[Records excerpted from a collection]
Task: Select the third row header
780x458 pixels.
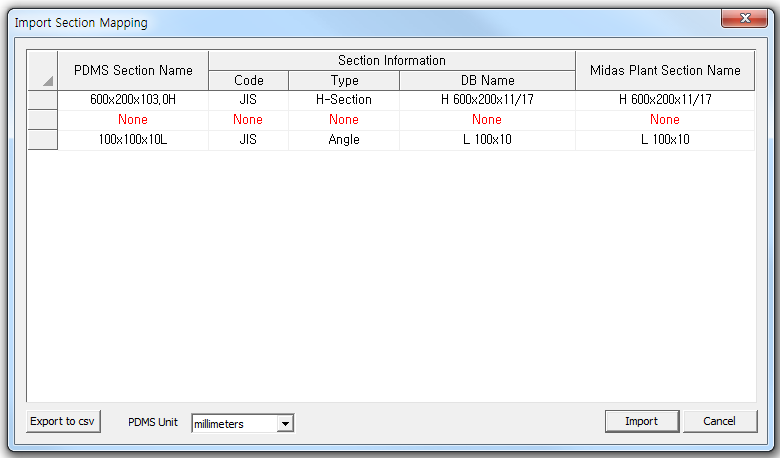Action: [42, 140]
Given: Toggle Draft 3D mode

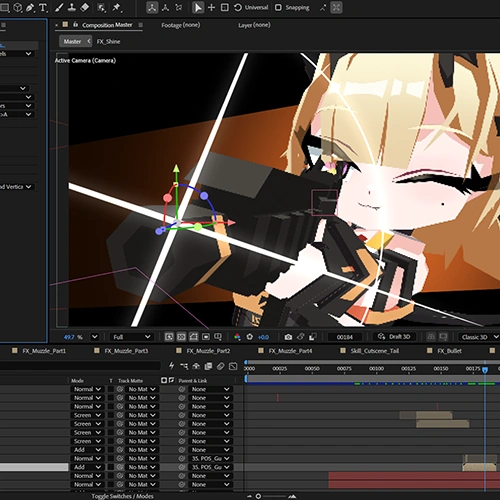Looking at the screenshot, I should [x=394, y=337].
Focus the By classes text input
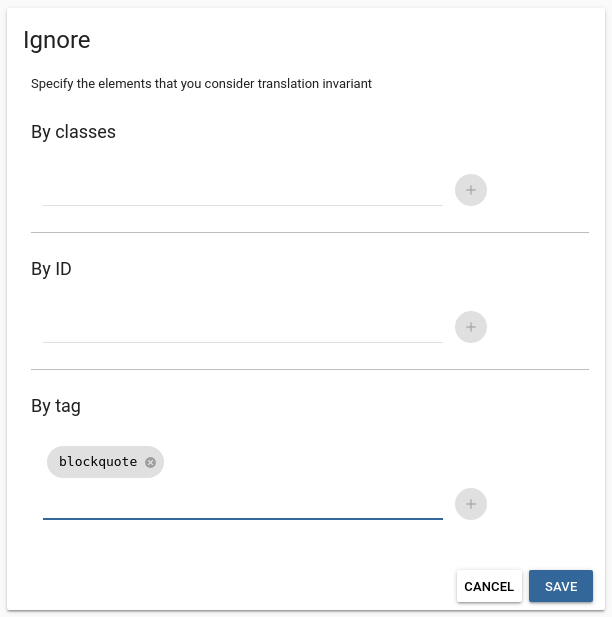 click(x=242, y=190)
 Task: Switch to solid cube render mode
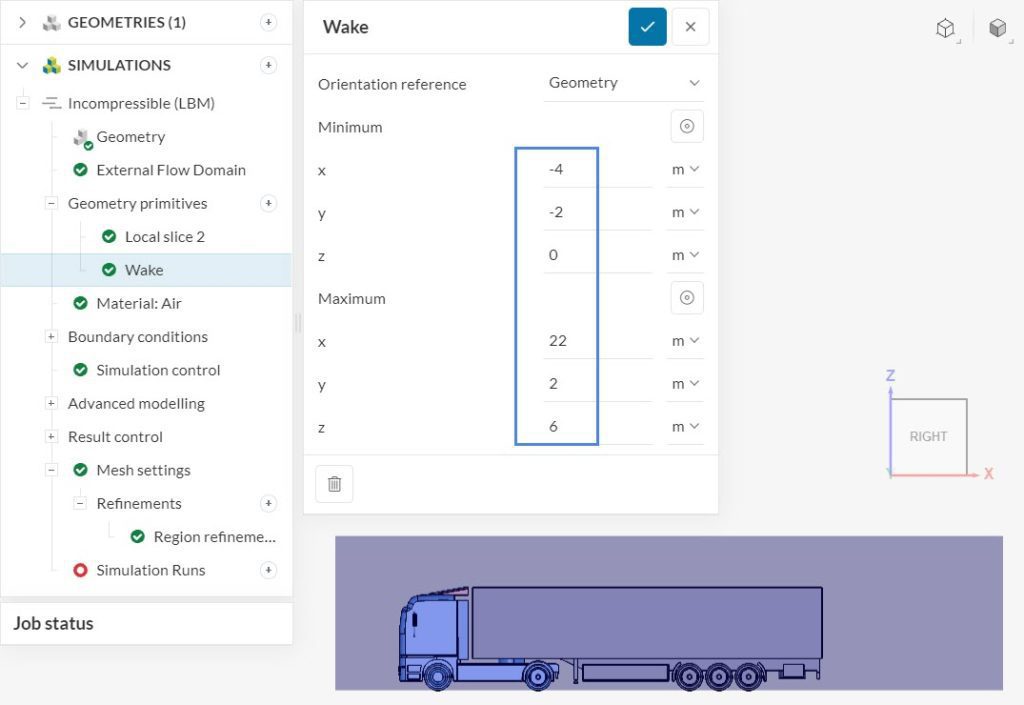click(997, 28)
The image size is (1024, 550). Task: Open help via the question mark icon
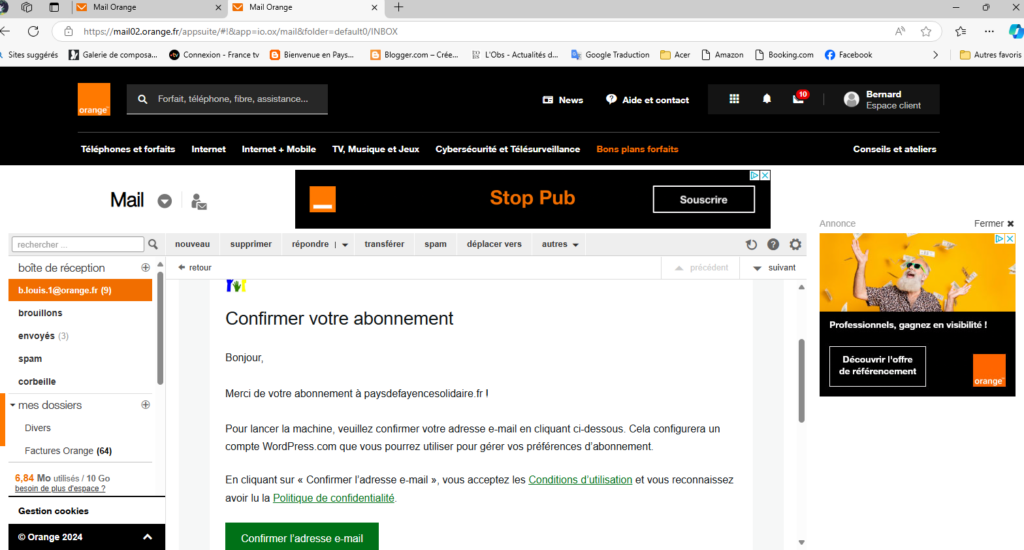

◆ Goal of the exercise:
Quote each record exactly as it stands, minus the pictures.

◆ Written solution:
Task: Select the third row header
780x458 pixels.
Action: [42, 140]
Given: Toggle Draft 3D mode

Looking at the screenshot, I should [x=394, y=337].
Focus the By classes text input
 click(x=242, y=190)
 Task: Switch to solid cube render mode
click(997, 28)
The image size is (1024, 550). Task: Open help via the question mark icon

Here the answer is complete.